[EXTRACTED MATERIAL]
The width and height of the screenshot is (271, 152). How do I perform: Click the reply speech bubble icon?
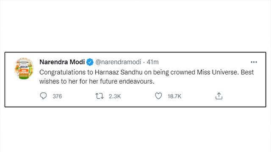pyautogui.click(x=43, y=96)
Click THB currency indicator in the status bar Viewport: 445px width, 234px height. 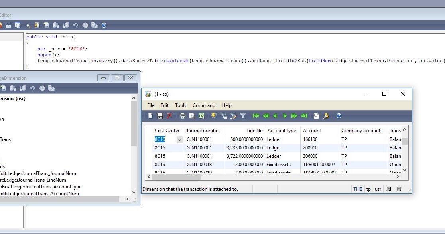(x=358, y=189)
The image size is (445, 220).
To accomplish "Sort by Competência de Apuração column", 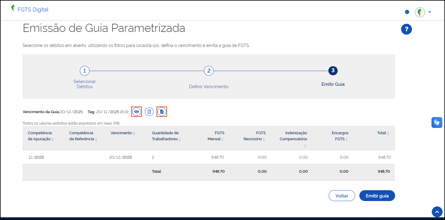I will 53,139.
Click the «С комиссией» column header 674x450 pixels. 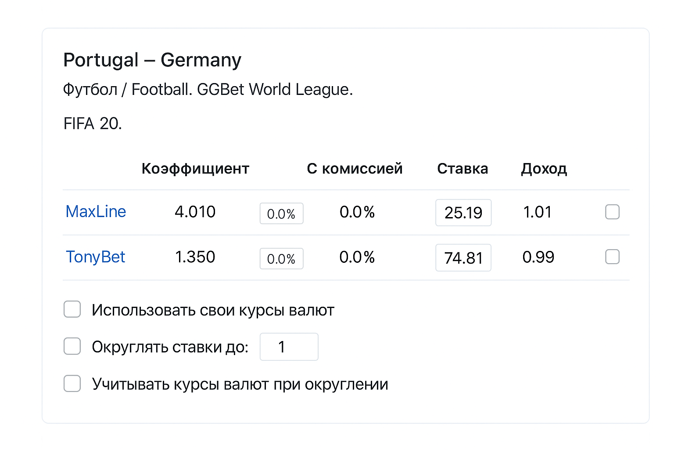[355, 168]
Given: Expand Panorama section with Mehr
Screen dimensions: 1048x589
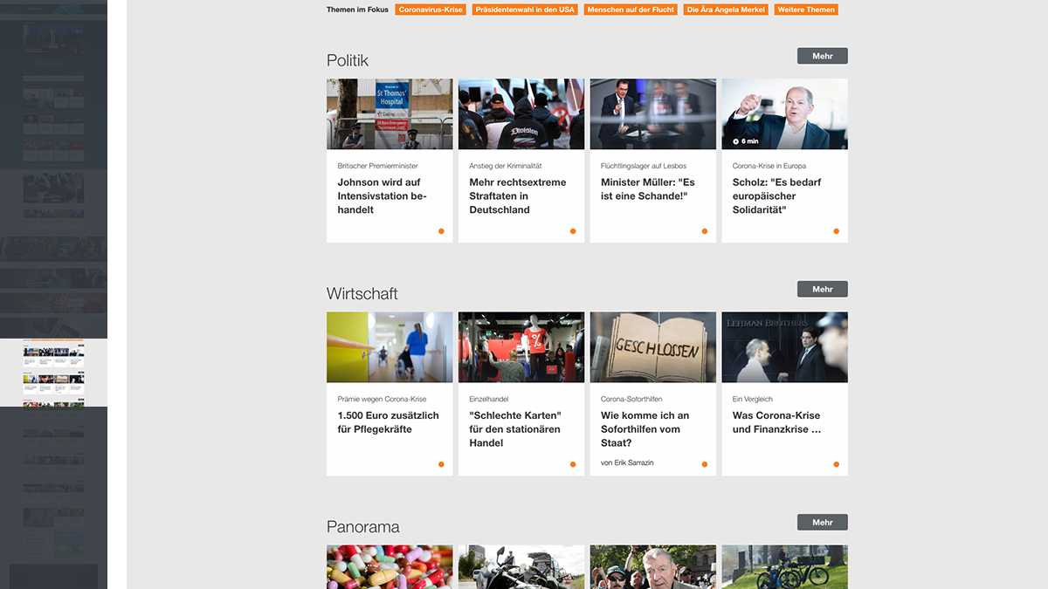Looking at the screenshot, I should 822,522.
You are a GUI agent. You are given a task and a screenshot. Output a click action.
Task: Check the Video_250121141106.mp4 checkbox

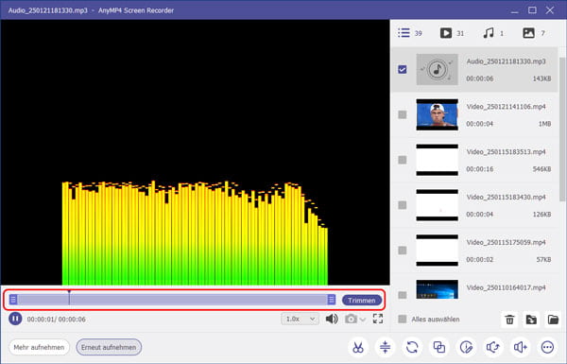coord(403,114)
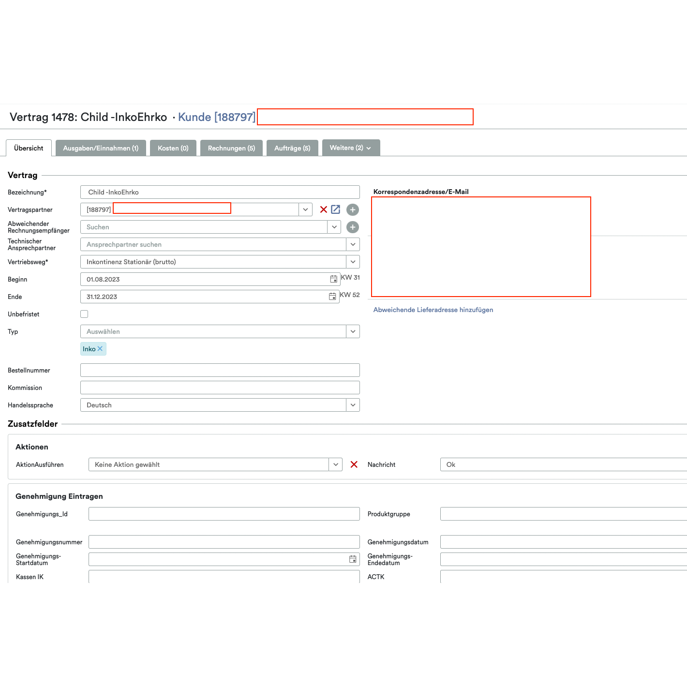This screenshot has width=687, height=687.
Task: Click into the Bestellnummer input field
Action: (x=220, y=370)
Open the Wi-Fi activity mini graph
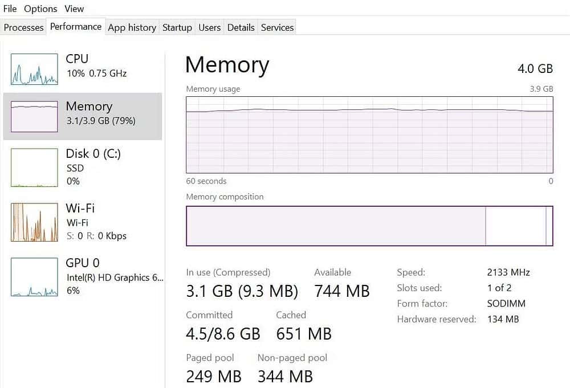The width and height of the screenshot is (570, 388). tap(34, 222)
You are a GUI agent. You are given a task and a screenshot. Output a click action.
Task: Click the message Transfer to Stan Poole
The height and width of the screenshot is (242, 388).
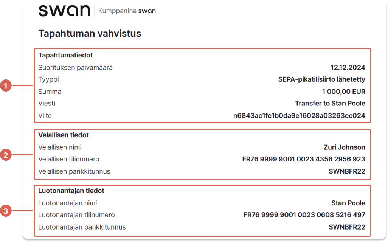(330, 104)
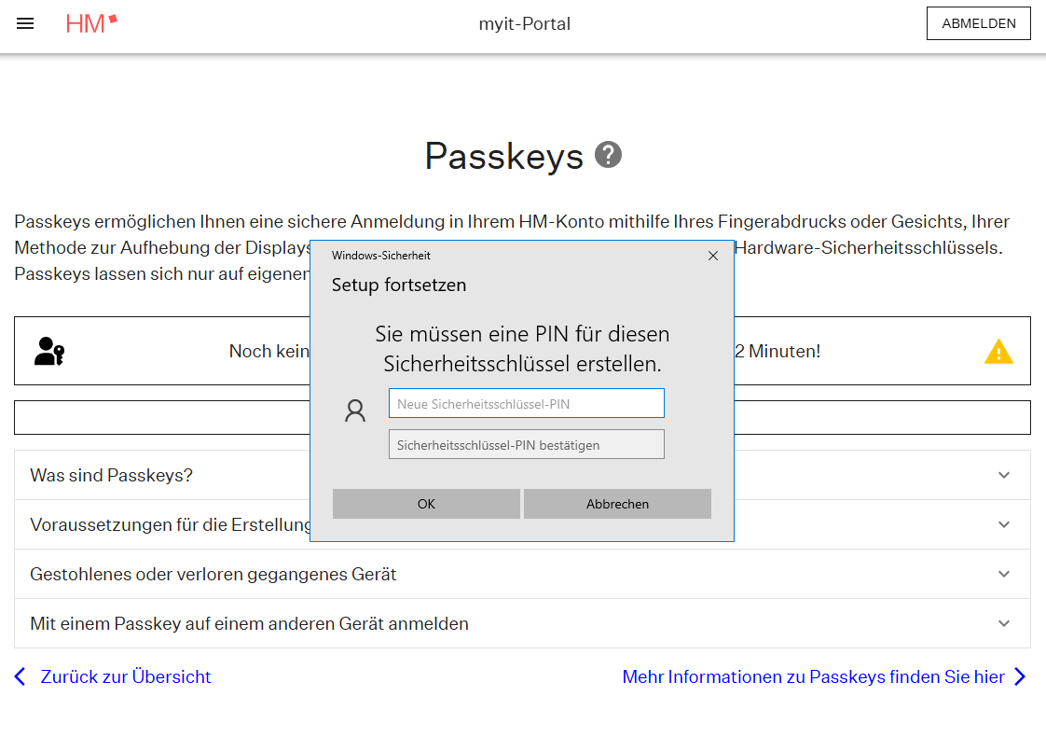
Task: Expand the Voraussetzungen für die Erstellung section
Action: (x=1004, y=524)
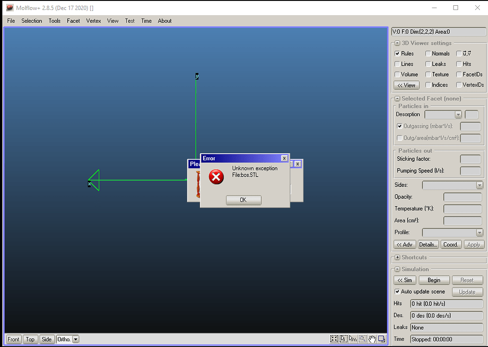488x347 pixels.
Task: Close the Error dialog with X icon
Action: [x=284, y=159]
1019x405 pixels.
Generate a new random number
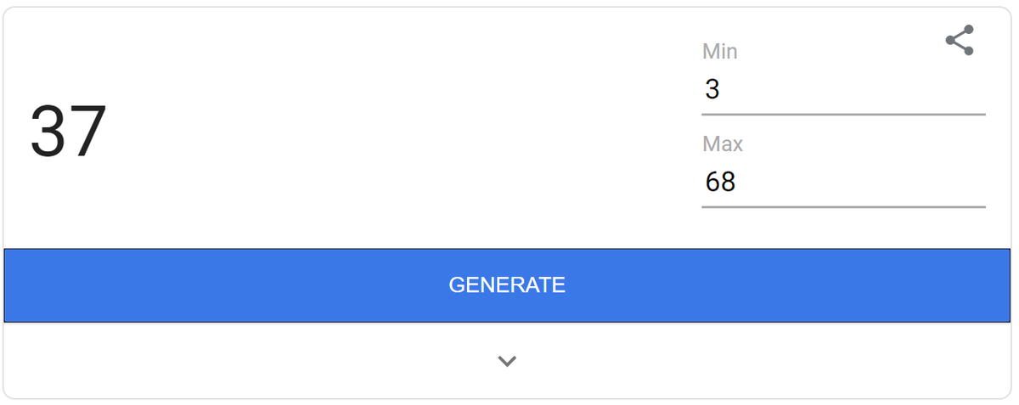point(507,285)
[/EXTRACTED MATERIAL]
> [TASK REQUIREMENTS]: Leaving out the pictures, return exactly the lines from the one that contains "Task: Check the" through the last line of the records above, inclusive.

> [FINISHED TASK]:
Task: Check the Video_250121141106.mp4 checkbox

coord(403,114)
This screenshot has width=687, height=687.
Task: Click into the Bestellnummer input field
Action: (x=220, y=370)
Open the Wi-Fi activity mini graph
The width and height of the screenshot is (570, 388). tap(34, 222)
You are a GUI agent. You are given a task and a screenshot. Output a click action.
Task: Click the message Transfer to Stan Poole
The height and width of the screenshot is (242, 388).
(330, 104)
Task: Expand the Voraussetzungen für die Erstellung section
Action: (x=1004, y=524)
488x347 pixels.
Task: Close the Error dialog with X icon
Action: [x=284, y=159]
1019x405 pixels.
Generate a new random number
point(507,285)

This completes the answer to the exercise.